Campus News

Faculty submit more than 300 proposals for FYO seminars

More than 300 proposals-on topics ranging from “chicken-ology” to how to go viral on the Internet-have been submitted by faculty members interested in teaching First-Year Odyssey Seminars to incoming students starting in the fall.

“We’re very pleased with the response,” said Tim Foutz, director of the FYO program. “We are still taking proposals and will continue to do so. The desire is to represent all aspects of the university community and to provide students with a wide range of options.”

Students will register for the small-group seminars, taught by tenured or tenure-track faculty, during orientation. Seminar topics are chosen by faculty and generally reflect their area of scholarship.

Robert Beckstead, who proposed the chickenology seminar, is an assistant professor in poultry science and a Lilly Teaching Fellow. His research involves establishing methods for generating transgenic chickens and developing vaccines to treat a disease in turkeys. He currently teaches two molecular biologically based lab courses and has several undergraduates performing research in his lab as part of their academic curriculum.

His proposed seminar focuses on how chickens impact daily life as a source of food and vaccines.

“This class will provide a hands-on experience in the science and uses of chickens in the food industry, in the biomedical sciences and in the backyards of your neighbors,” he said. “It also will address ethical issues associated with poultry and the use of transgenic technology in animals.”

George Contini, an associate professor in theatre and film studies who has won numerous awards for his teaching and research, proposes to have students investigate videos that have become Internet sensations via sites like YouTube. Through discussion and research, students would examine the common denominators of the most popular viral videos and determine the practical and artistic demands that are involved in the making of a successful Internet video.

“This will involve an introduction to the techniques of film narrative, style, cinematography, editing, writing, directing and acting,” Contini said. “It also will lead to a deeper understanding of the use of current media in creating, reinforcing or commenting on popular culture.
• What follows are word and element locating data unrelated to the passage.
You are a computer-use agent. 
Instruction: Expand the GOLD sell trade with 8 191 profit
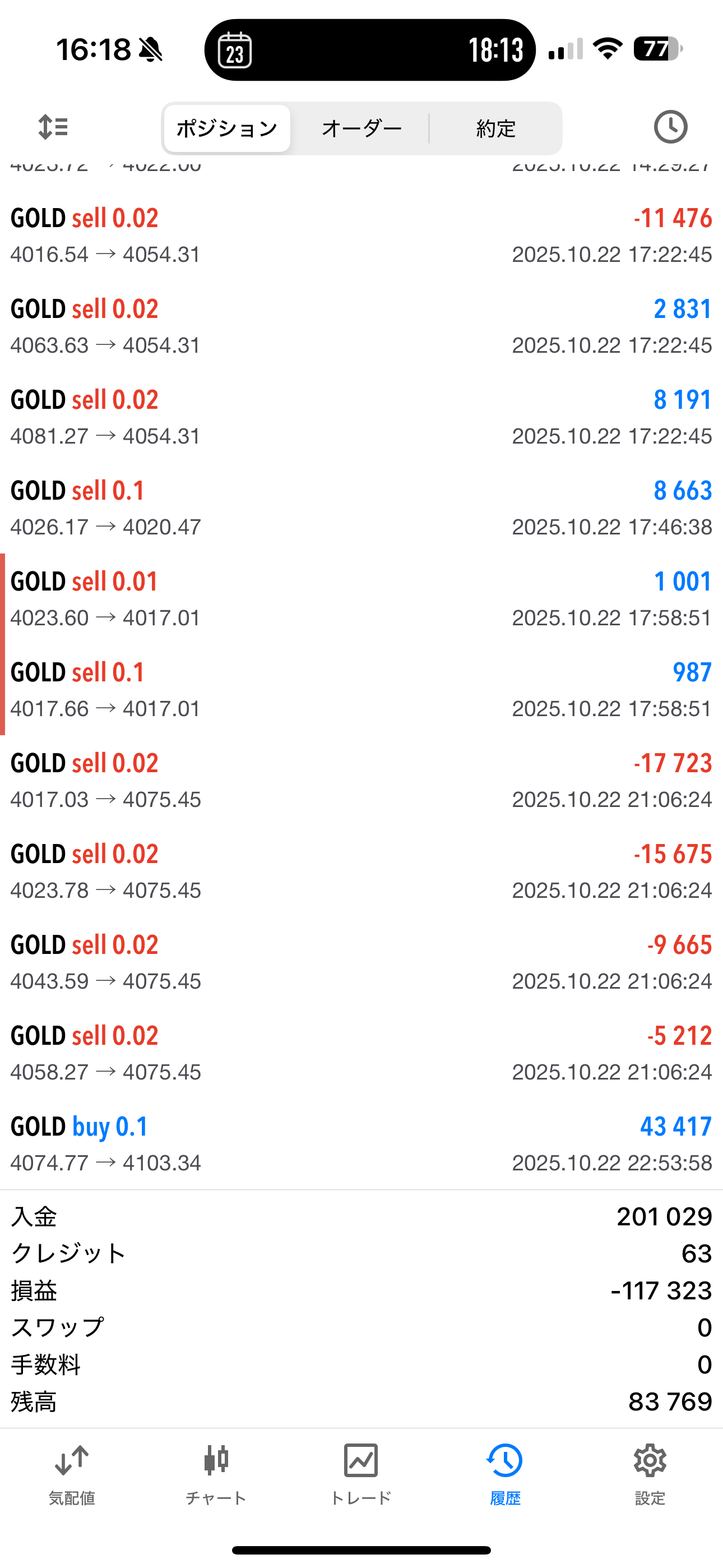tap(362, 417)
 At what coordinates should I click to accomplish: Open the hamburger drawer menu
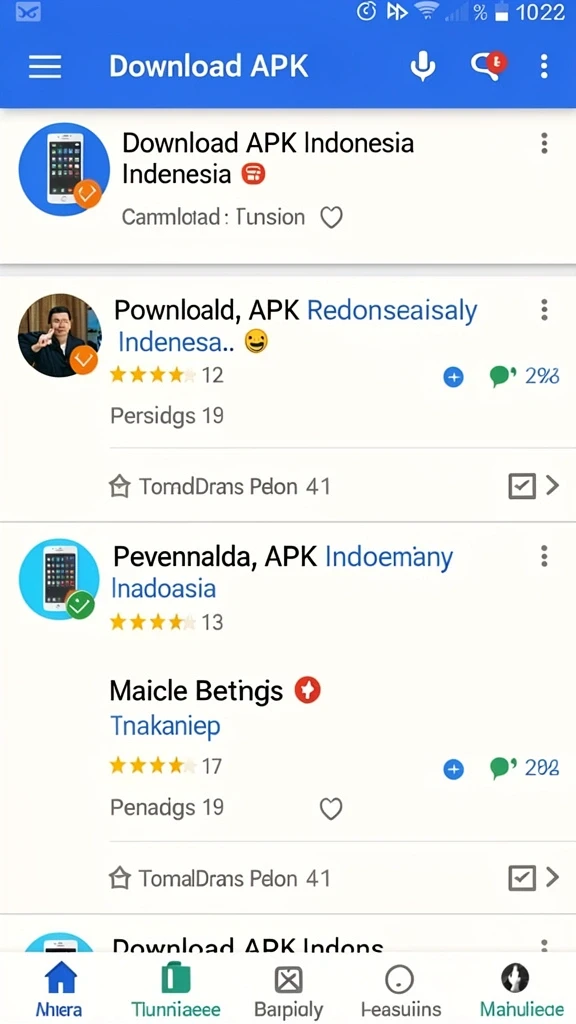tap(45, 67)
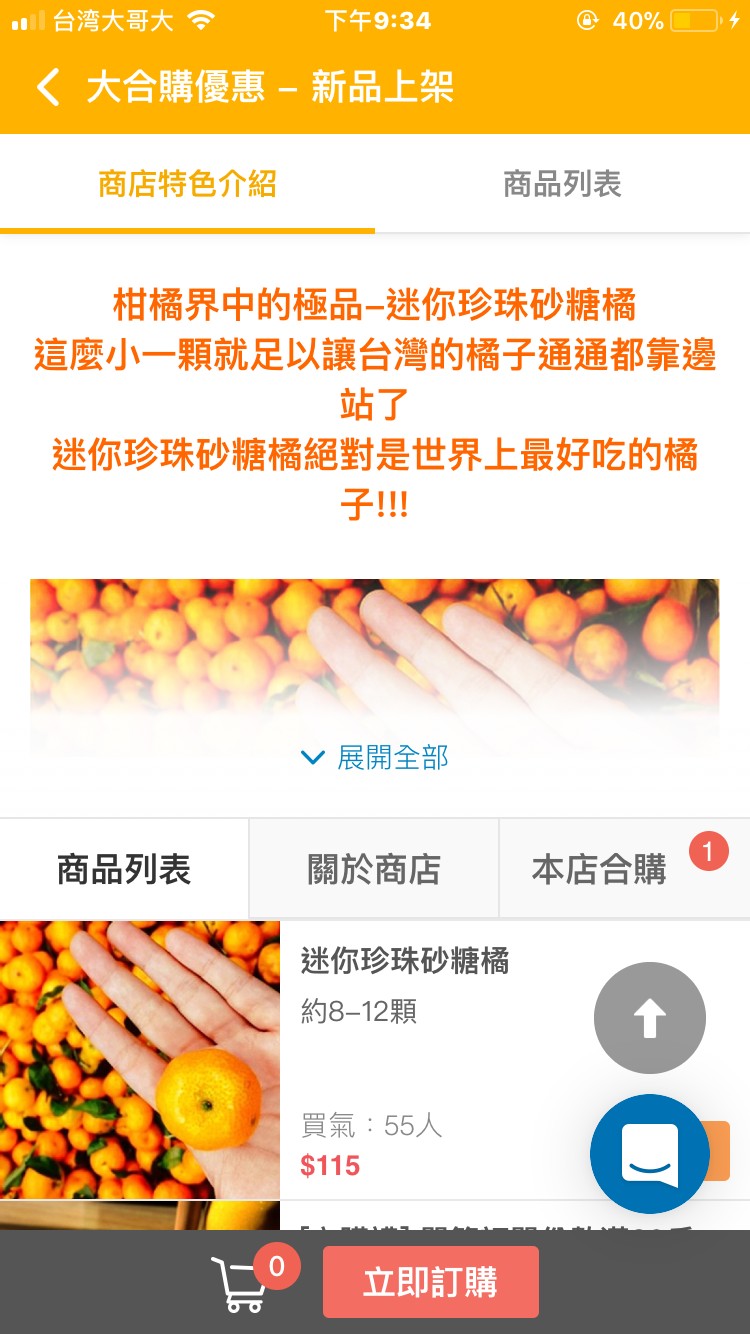Switch to the 商店特色介紹 top tab

tap(187, 185)
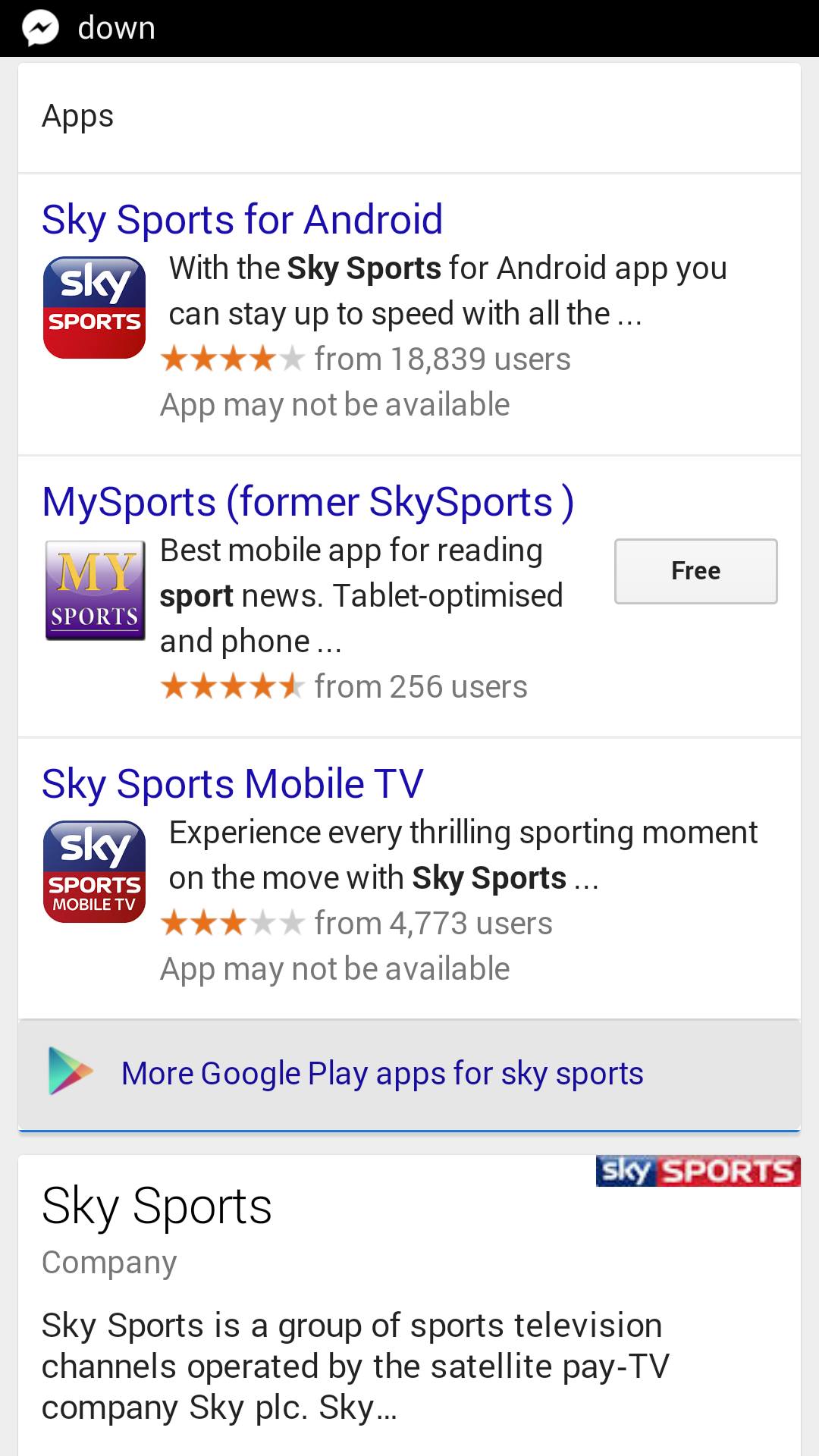Viewport: 819px width, 1456px height.
Task: Open the Sky Sports for Android link
Action: (x=242, y=220)
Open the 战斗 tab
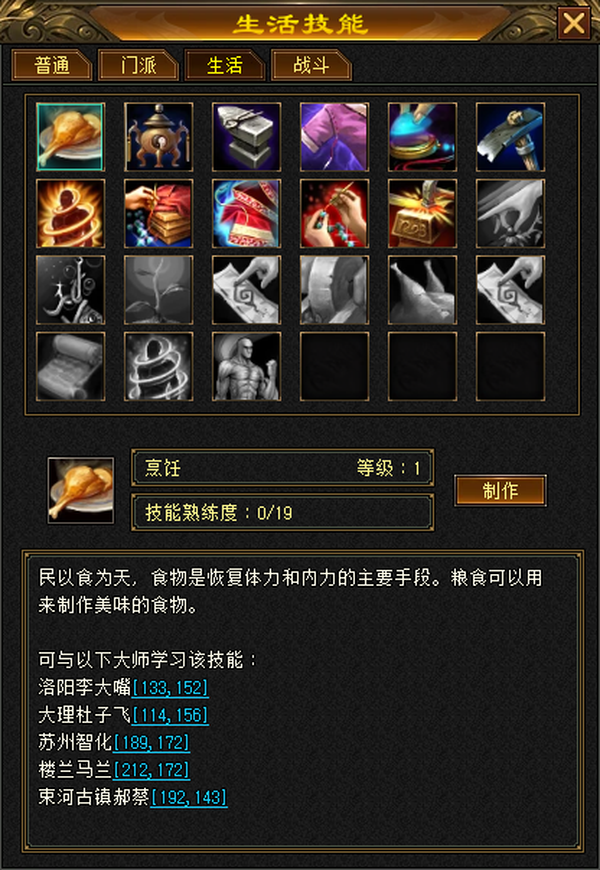Viewport: 600px width, 870px height. (x=311, y=65)
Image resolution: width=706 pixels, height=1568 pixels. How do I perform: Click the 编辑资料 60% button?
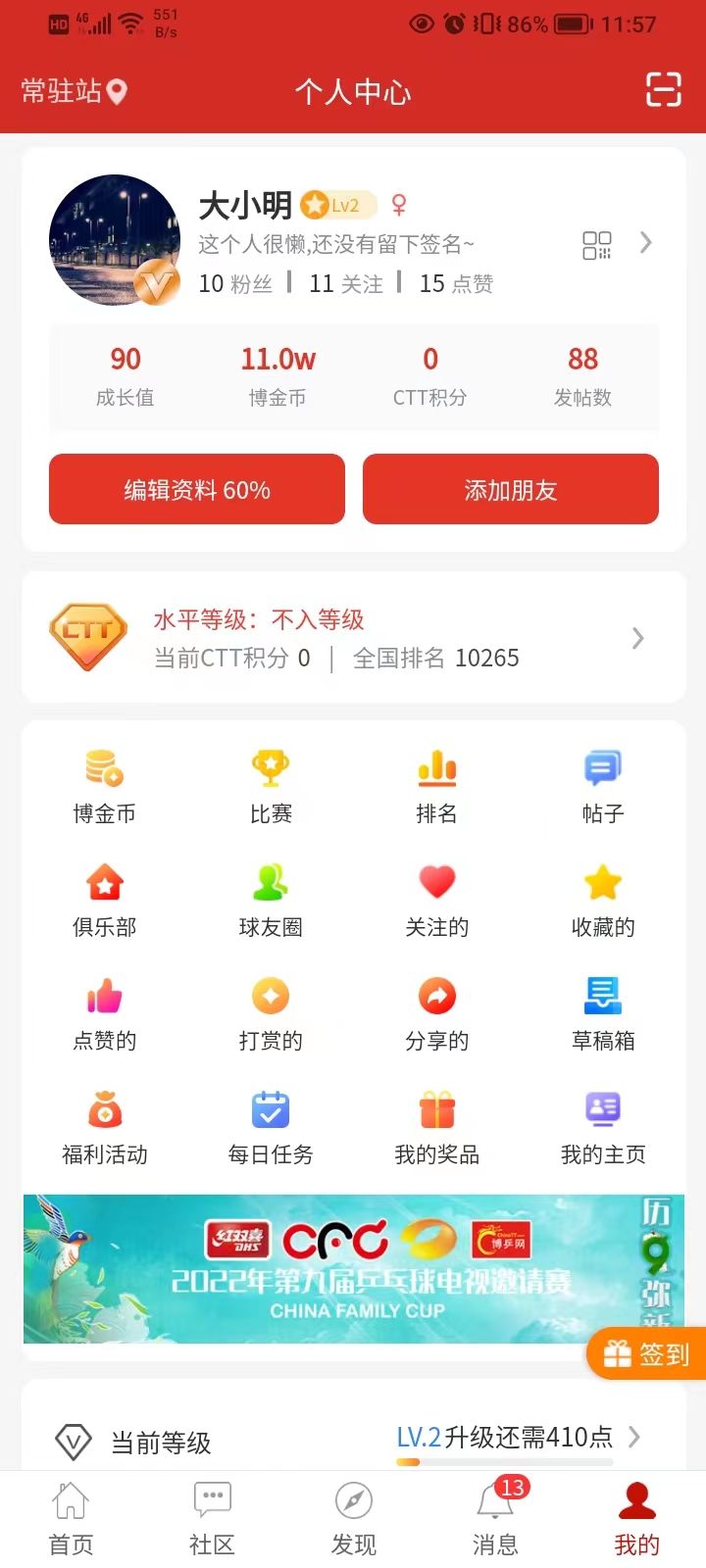[x=196, y=489]
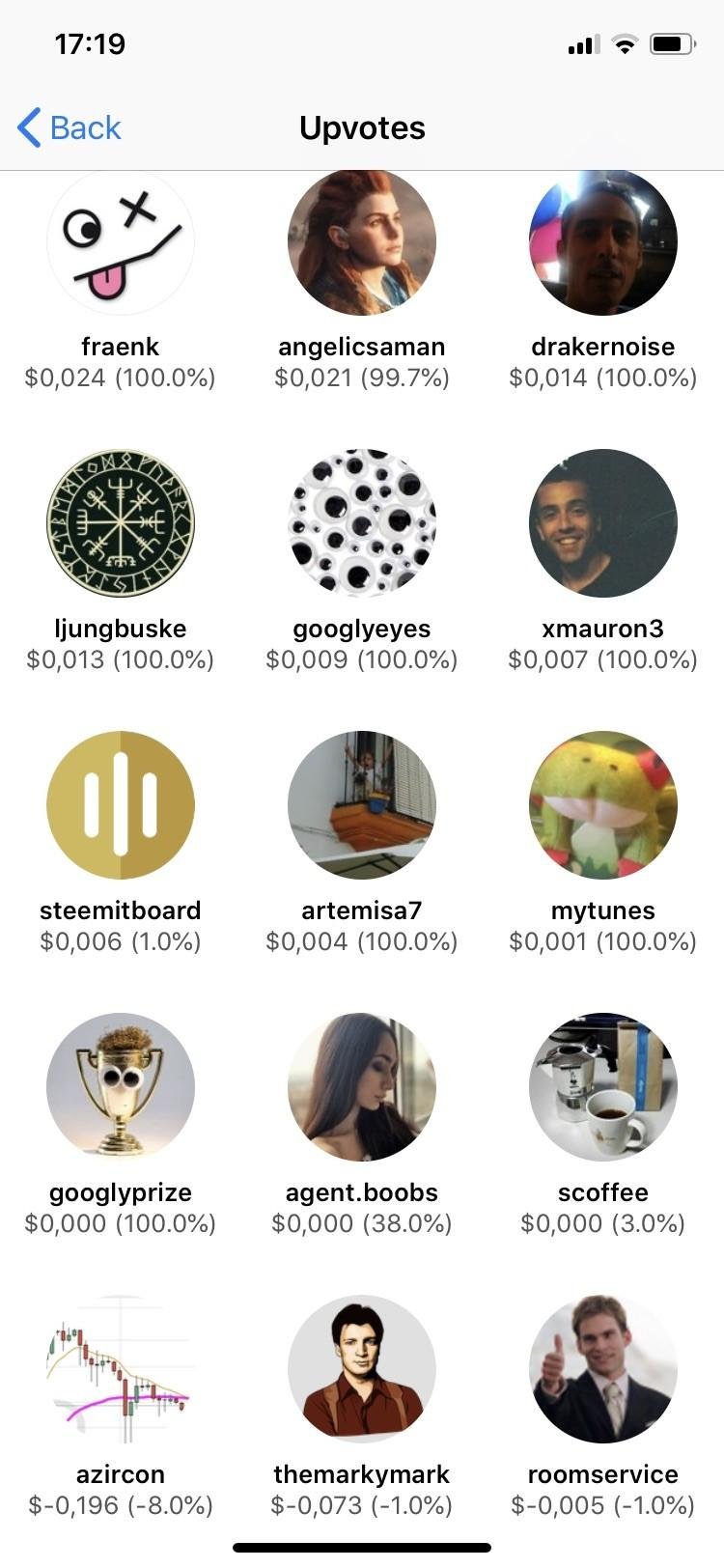724x1568 pixels.
Task: Tap the googlyeyes voter tile
Action: pyautogui.click(x=362, y=523)
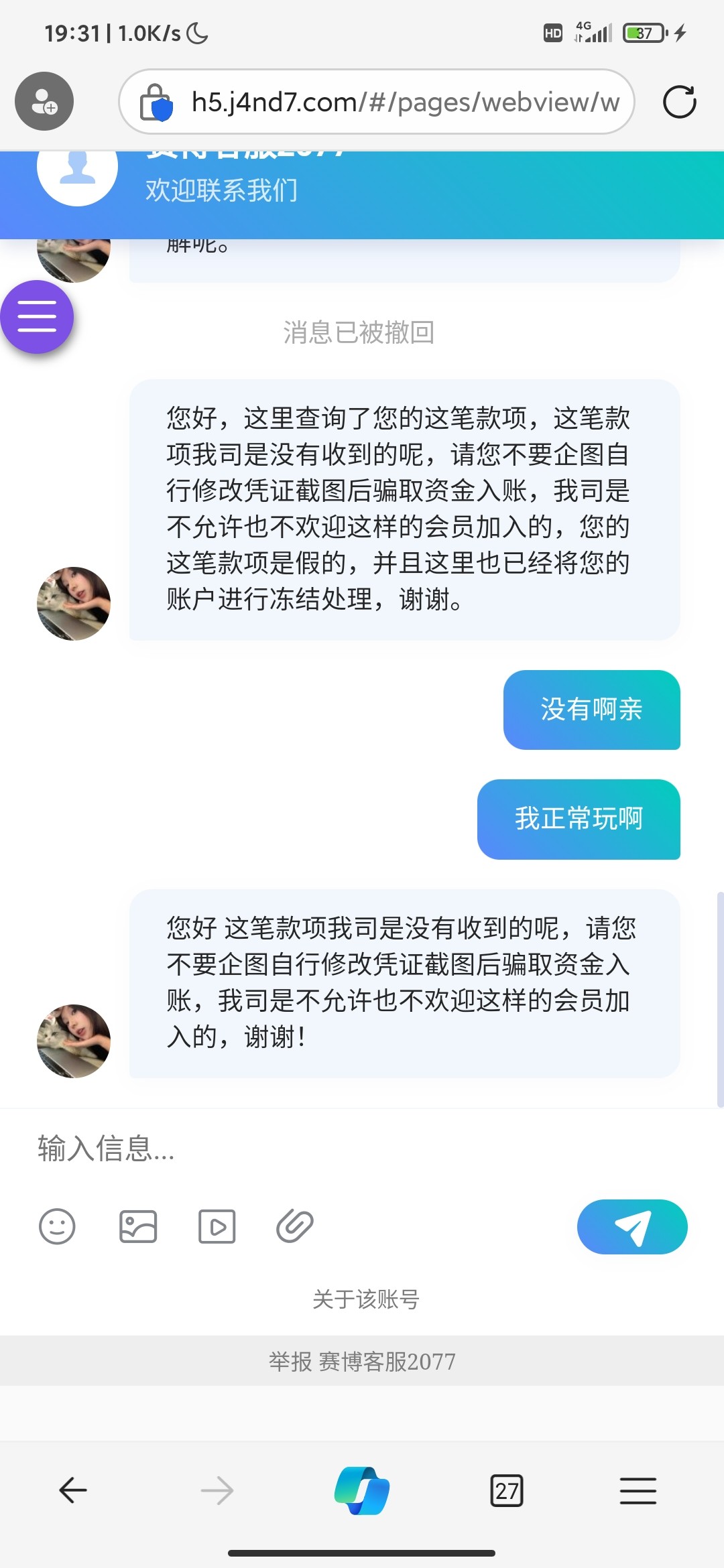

As a final project students will write and create their own online video and document their process through the use of an online blog or vlog.”

The First-Year Odyssey Seminars were a topic of much discussion at the annual Academic Affairs Faculty Symposium last month. Faculty talked about the features they liked about the program, including the opportunity to experiment with teaching techniques and to “sell” their discipline by communicating the passion they feel for their area of expertise.

Several faculty who teach mainly upper-division courses were enthusiastic about the chance to interact with first-year students as they arrive on campus.

Savannah Smith, a senior in the College of Family and Consumer Sciences who attended the symposium, said that the chance to have close interactions with faculty is a key element of the seminars for students.

“Students need to know they can contact faculty outside the classroom and need to be encouraged to build relationships that can last throughout their academic career,” she said.

University Professor Fran Teague, who has taught first-year seminars for the Franklin College and previously led a First-Year Learning Community, has thought through ways students can interact with her and each other in her proposed seminar, “Page to Stage.”

“The seminar takes students from a text to a performance,” she said. “We read background material and the script, talk to the director, actors and anyone else who knows about the subject or author, and then we all go to the play when it opens. Students lead a class, write papers and have dinner with me both before the show and at the end of term.”

Faculty still interested in submitting proposals can do so online on the First-Year Odyssey website ( A committee is in the process of reviewing and approving proposals. Committee members are Peggy Brickman, biological sciences; Carole Henry, art; Jody Clay-Warner, sociology; Roxanne Eberle, English; Kevin McCully, education; Diann Moorman, housing and consumer economics; and Paige Carmichael, veterinary medicine.

The FYO website also links to resources for faculty, including workshops offered through the Center for Teaching and Learning.